DESCRIPTION (provided by applicant): The basis for this K01 application is to study how the hormone leptin acts in both the brain and liver to positively regulate hepatic glucose and lipid flux and thus mitigate hyperglycemia and insulin resistance. To do so, I will develop expertise during the award period using stable isotope tracer techniques combined with mass spectrometry and nuclear magnetic resonance analyses of hepatic glucose and lipid fluxes. These are powerful methods that allow study of animals in vivo and measurements of functional effects on metabolic pathways. This will be done under the co-mentorship of Drs. Joel Elmquist and Shawn Burgess laboratory. Current targets of leptin action under study are POMC neurons in the ARH and direct leptin action on hepatocytes to regulate hepatic glucose and lipid metabolism. More traditional analyses of protein expression and gene expression will also be performed to complement in vivo findings related to function and identify specific molecular pathways that may be more directly targeted by pharmacotherapy. Future work could use metabolomic and microarray (or more advanced) approaches to identify unknown or under-appreciated metabolites and genes that vary between various genotypes. The current focus is to understand functional implications of physiological perturbations on flux. This focus does not undervalue or diminish the importance of findings related to molecular signaling or identification of novel regulatory components or targets. Instead, this emphasis recognizes the priority to develop expertise performing these experiments, analyzing/interpreting the data, and the ability to transfer these skills to other questions and/or other environments. Moreover, findings related to differences in molecular signaling and/or novel signaling may be the foundation for my goal to become an independent academic scientist. A final note related to this application is that ALL proposed genetically modified mice, reagents, and necessary equipment are in-hand and available to me for continued use. We are NOT proposing to develop novel research tools during this award period and can thus focus on training and completing the proposed aims.

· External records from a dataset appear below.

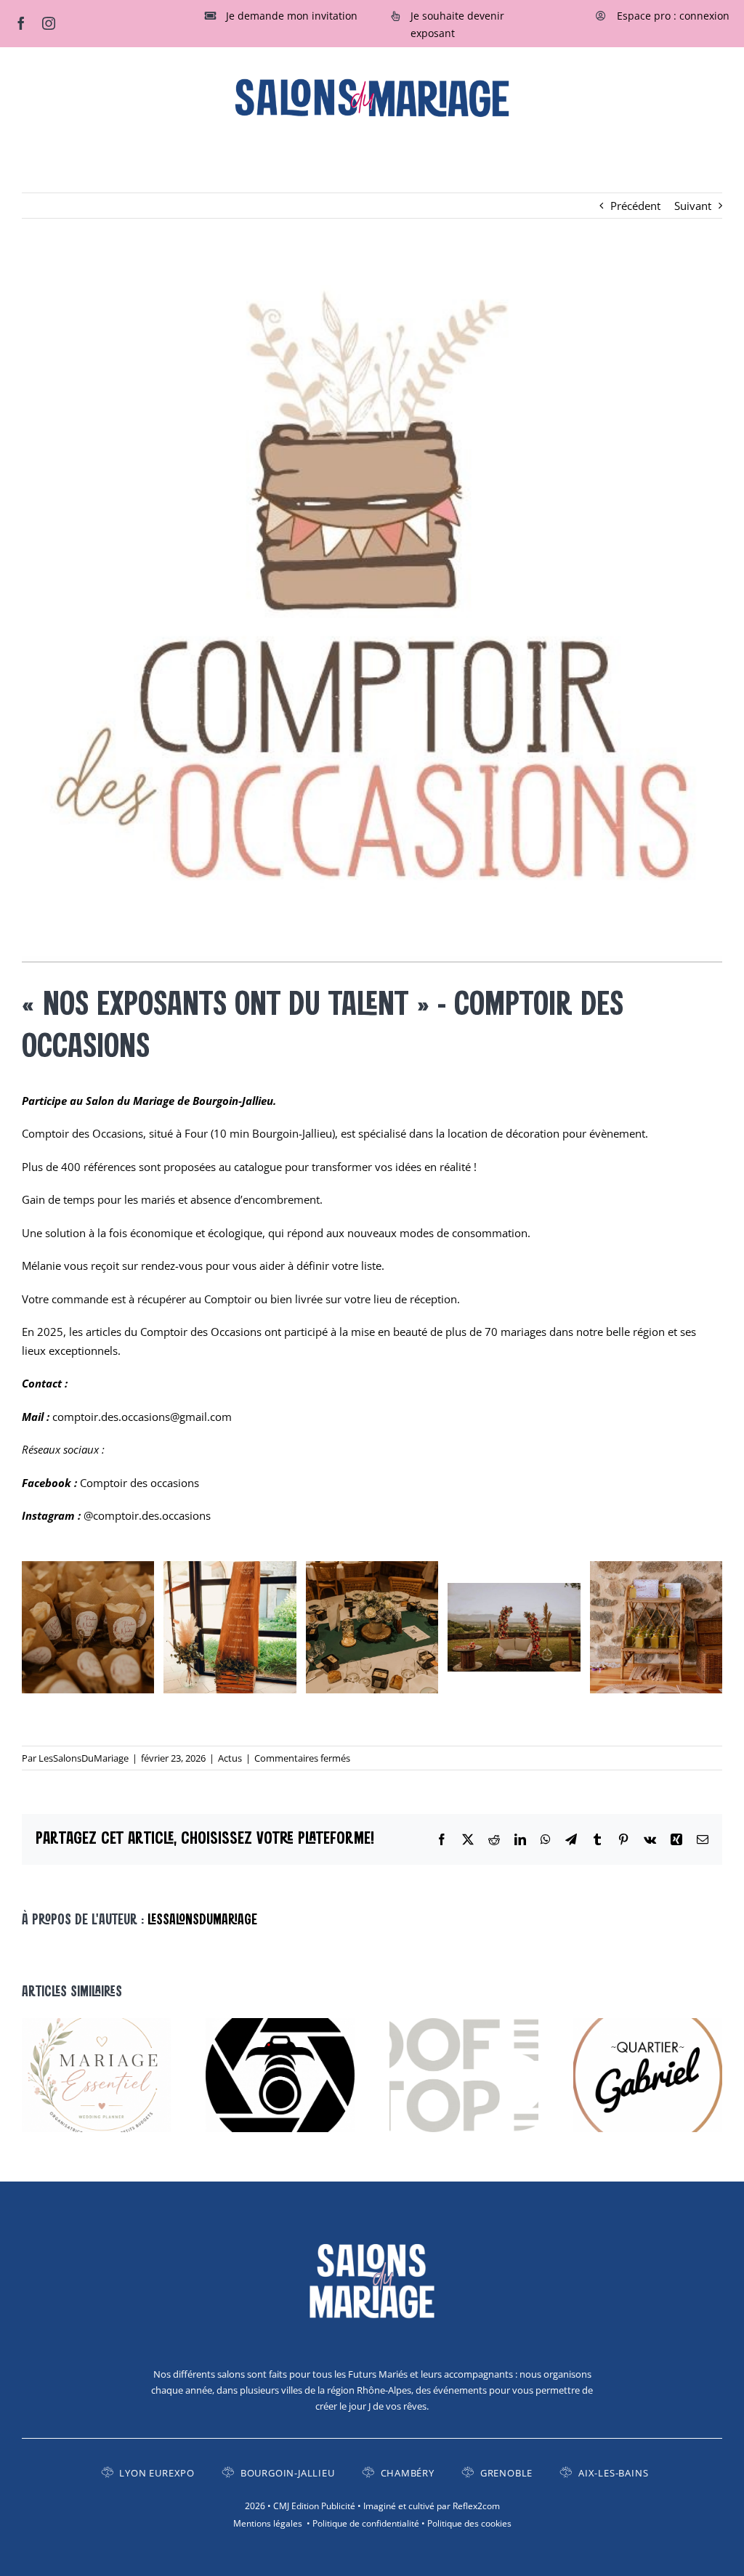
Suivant (692, 205)
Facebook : (51, 1482)
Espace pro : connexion (673, 16)
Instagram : (53, 1515)
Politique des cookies (469, 2523)
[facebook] (21, 23)
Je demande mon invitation (291, 16)
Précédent (635, 205)
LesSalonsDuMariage (84, 1758)
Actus (230, 1758)
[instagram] (48, 23)
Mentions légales (267, 2523)
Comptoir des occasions (139, 1482)
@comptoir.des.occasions (147, 1515)
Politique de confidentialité (365, 2523)
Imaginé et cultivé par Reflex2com (431, 2506)
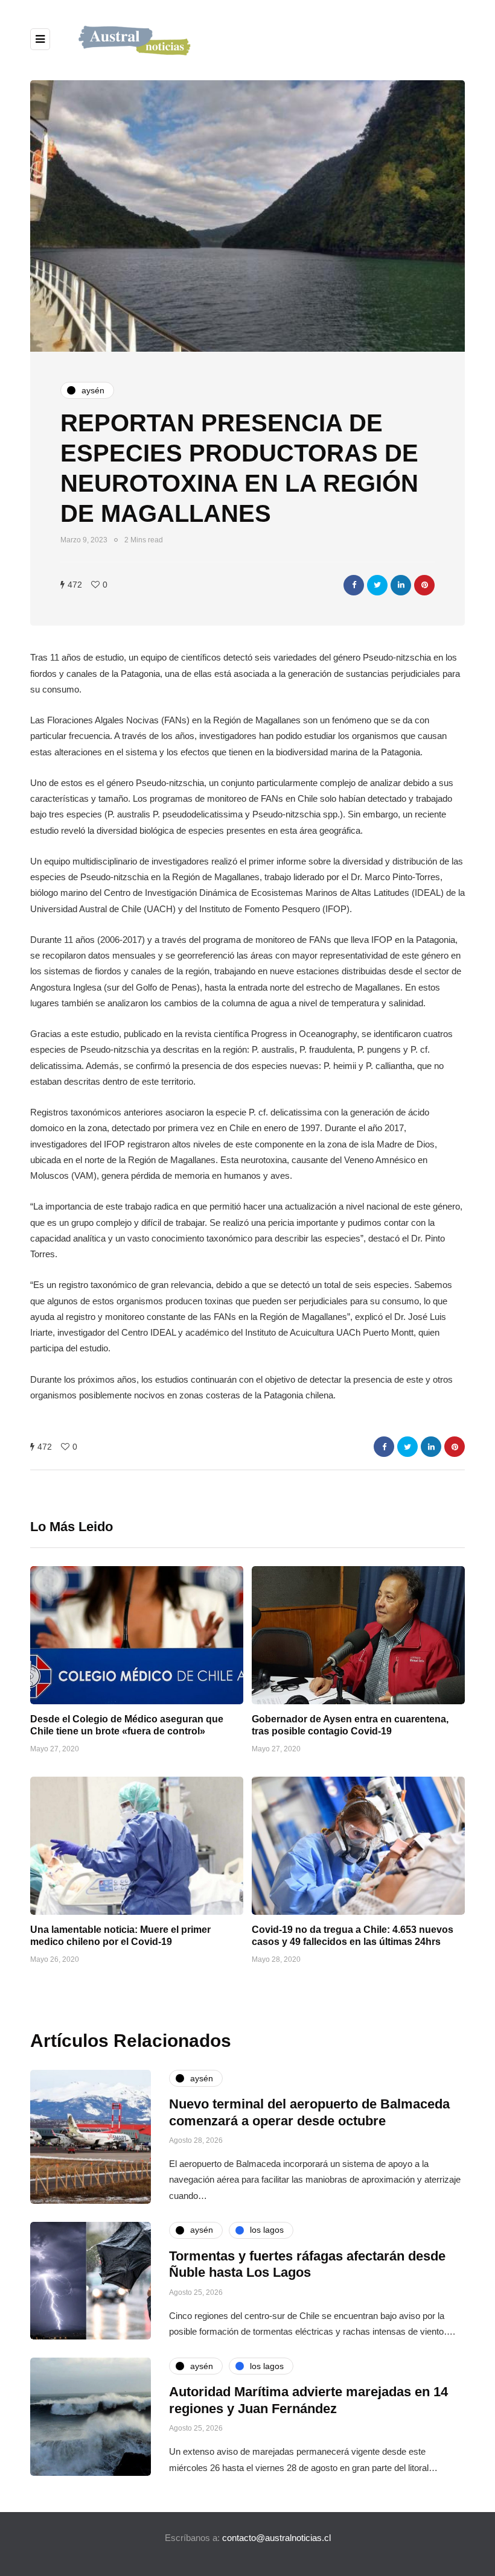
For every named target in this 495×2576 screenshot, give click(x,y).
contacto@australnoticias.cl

描述（由申请人提供）：该K01应用的基础是研究激素瘦素如何在大脑和肝脏中起作用，以阳性调节肝葡萄糖和脂质通量，从而减轻高血糖和胰岛素耐药性。为此，我将使用稳定的同位素示踪技术在奖励期间发展专业知识，并结合肝葡萄糖和脂质通量的质谱和核磁共振分析。这些是强大的方法，可以研究动物体内的动物以及对代谢途径的功能效应的测量。这将在Drs的委托下完成。乔尔·埃尔姆奎斯特（Joel Elmquist）和肖恩·伯吉斯（Shawn Burgess）实验室。正在研究的瘦素作用的当前靶标是ARH中的POMC神经元，并在肝细胞上直接瘦素作用以调节肝葡萄糖和脂质代谢。还将对蛋白质表达和基因表达进行更多传统的分析，以补充与功能相关的体内发现，并确定可能更直接地由药物治疗靶向的特定分子途径。未来的工作可以使用代谢组和微阵列（或更先进的）方法来识别各种基因型之间变化的未知或被低估的代谢产物和基因。当前的重点是了解生理扰动对通量的功能含义。这种焦点不会低估或减少与分子信号传导或新型调节组件或目标鉴定有关的发现的重要性。取而代之的是，这种强调认识到开发执行这些实验，分析/解释数据以及将这些技能转移到其他问题和/或其他环境的能力的优先考虑。此外，与分子信号传导和/或新颖信号差异有关的发现可能是我成为独立学术科学家的目标的基础。与此应用程序相关的最终说明是，所有提出的基因修饰的小鼠，试剂和必要的设备均掌握，我可以继续使用。我们不建议在此奖项期间开发新颖的研究工具，因此可以专注于培训并完成拟议的目标。